Figure 3. Quadrant plot for the depiction of species' genetic distances reproduced with modification from Hubert and Hanner (2015). Such plots are informative since problematic and/or “outlier” species can be easily detected and the success/performance of DNA barcoding assessed. Species are partitioned into four mutually exclusive groups (labeled I–IV) based on observed magnitudes of intra-specific and interspecific genetic distances. Here, a 2% distance threshold is assumed to separate most taxa. Solid black lines aid visual resolution of the quadrants. The blue dot at the approximate point (9.22, 22.78) within Quadrant II represents Cyclothone atraria, a likely cryptic species complex. Plot axes show the relationship to the density curves shown in Meyer and Paulay (2005). Theoretically, between-species genetic variation should greatly exceed barcode sequence variation observed within species (Quadrant I; minimum interspecific distance − maximum intra-specific distance > 2%). Practically, this will only be the case when specimens have been adequately sampled.

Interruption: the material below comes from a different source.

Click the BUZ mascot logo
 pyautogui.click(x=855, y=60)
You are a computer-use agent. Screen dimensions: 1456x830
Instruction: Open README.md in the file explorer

Whereas the abovementioned visual tools offer strong proof-of-concept of the DNA barcode gap, one element that they fail to reveal however is whether a barcoding gap likely exists. To properly address this question, more rigorous statistical methods are required.
4.3. Inconsistent, Inappropriate Use, or Absence of Inferential Statistical Procedures in DNA Barcoding
Attempts to place DNA barcoding on more statistically-solid ground have been undertaken several times before, particularly with regard to specimen classification [e.g., Matz and Nielsen (2005), Nielsen and Matz (2006), Abdo and Golding (2007), Austerlitz et al. (2009), Lou and Golding (2010), Zhang et al. (2012)] and (single-locus) species delineation [e.g., Pons et al. (2006), Monaghan et al. (2009), Puillandre et al. (2011), Reid and Carstens (2012), Fujisawa and Barraclough (2013), Zhang et al. (2013)]. Many of these proposed methods have seen widespread usage, while others seem to be rarely employed in certain instances due to their inherent mathematical complexity and/or black-box nature. Here, the intent is to highlight the increased need for more rigorous statistical procedures for better characterizing the DNA barcode gap by pointing to various efforts that have been made in merging statistical theory with specimen identification/classification throughout the years.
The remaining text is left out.